Figure 5.. Genetic PD-L1 deficiency, but not anti-PD-L1, sensitizes tumors to PARP inhibitors in vivo in wild type mice.

Viability of CTRL versus genetically PD-L1-depleted A. T24, B. MB49, C. B16-F10 or D. 4T1 cells treated with olaparib (PARP inhibitor, 2.5 μM) ± isotype or anti-PD-L1 immune checkpoint blockade antibody. Viability was normalized to respective vehicle controls. Data represented as mean ± standard error of the mean of n=3 biological replicates. P-values calculated by two-way ANOVA. Atezolizumab (anti-human PD-L1 antibody) or anti-mouse PD-L1 antibody concentration on X-axis. Tumor measurements of wild type BL6 mice subcutaneously challenged with CTRL E. or PD-L1^KO F. B16-F10 cells treated with olaparib (n=5 mice/group) at dose and schedule described in materials and methods. G. Tumor measurements of PD-L1^KO BL6 mice subcutaneously challenged with PD-L1^KO B16-F10 cells and treated with olaparib at dose and schedule as in E-F. H. Tumor measurements of wild type BALB/c mice bearing CTRL 4T1 cells treated with vehicle or olaparib (n=5 mice/group, see materials and methods). Both groups received anti-PD-L1 immune checkpoint blockade antibody at indicated time points (blue arrows). I. Tumor growth of wild type BALB/c mice bearing syngeneic PD-L1^lo 4T1 tumors treated with vehicle or olaparib (n=5 mice/group) as in panel H. P-values calculated by two-way ANOVA.

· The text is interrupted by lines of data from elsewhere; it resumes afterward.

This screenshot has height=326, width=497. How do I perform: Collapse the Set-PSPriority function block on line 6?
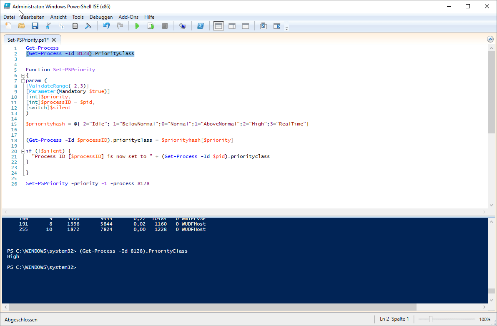coord(23,75)
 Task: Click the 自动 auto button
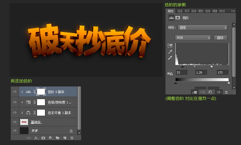pos(220,38)
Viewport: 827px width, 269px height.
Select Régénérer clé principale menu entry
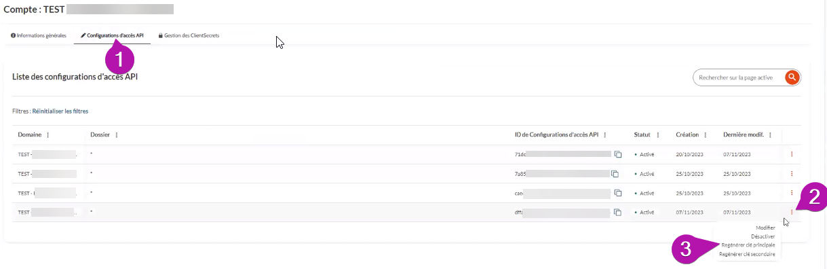[748, 245]
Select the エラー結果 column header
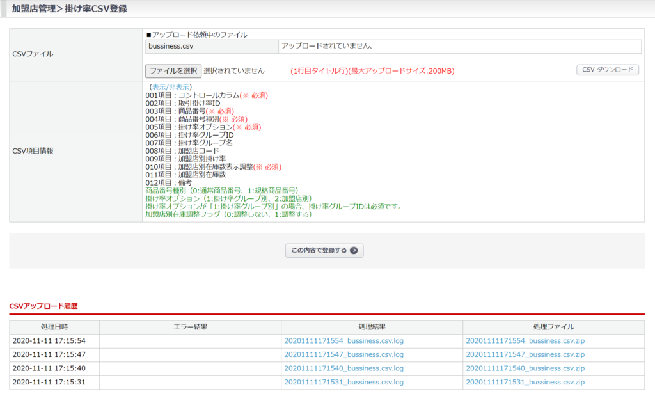This screenshot has width=655, height=403. (x=190, y=327)
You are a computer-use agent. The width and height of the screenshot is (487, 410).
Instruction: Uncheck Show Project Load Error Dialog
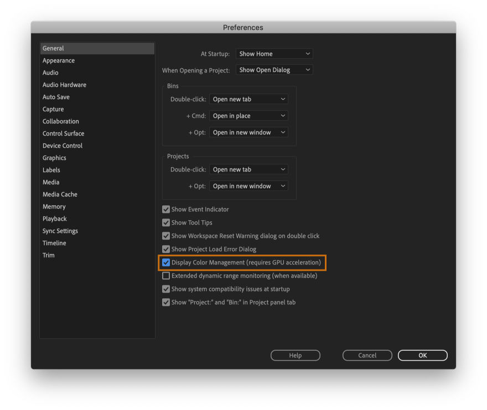click(166, 249)
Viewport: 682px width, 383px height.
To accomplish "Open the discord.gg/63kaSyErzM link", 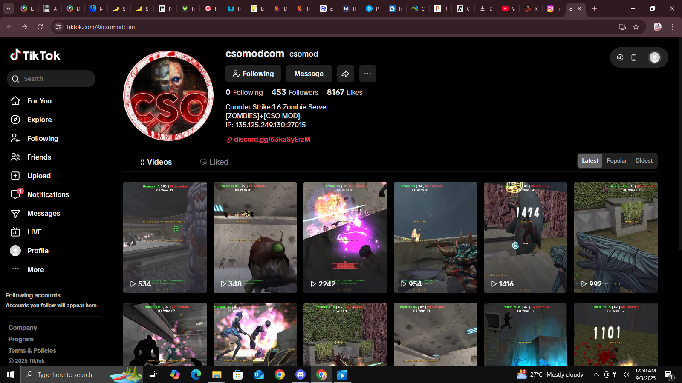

Figure 6.. Tumor-intrinsic PD-L1 suppresses PARP inhibitor- induced tumor DNA sensing activation.

CTRL or genetically PD-L1-depleted A. T24, B. MB49, C. B16-F10 or D. 4T1 cells treated with the PARP inhibitor olaparib (2.5 μM) for 48 hours and assessed for γH2AX by flow cytometry. Data represented as fold change of % γH2AX positive cells over respective vehicle treated controls. Bar graphs depict the average and standard deviation of n=3 biological replicates and p-values calculated by unpaired t-test. E. Immunoblotting of PD-L1, p-TBK1^ser172, total TBK1 and Vinculin in CTRL versus PD-L1^KO B16 cells treated with olaparib (2.5 μM) for 48 hours. Relative p-TBK1 intensity per lane is shown. Intensities were calculated using image J and normalized against untreated B16 CTRL lane (set to 1.00). F. CTRL and PD-L1^KO cells were subjected to olaparib treatment as in A and normalized CCL5 gene expression was assessed by RT-qPCR. Data represent average ± standard deviation of n=3 independent experiments and p-values calculated by unpaired t-test. Difference in normalized CCL5 content ± olaparib in CTRL or PD-L1^KO B16 cells is shown in G. RAG2^KO mice challenged with PD-L1^KO B16 cells and treated with olaparib (see materials and methods). P values, two-way ANOVA.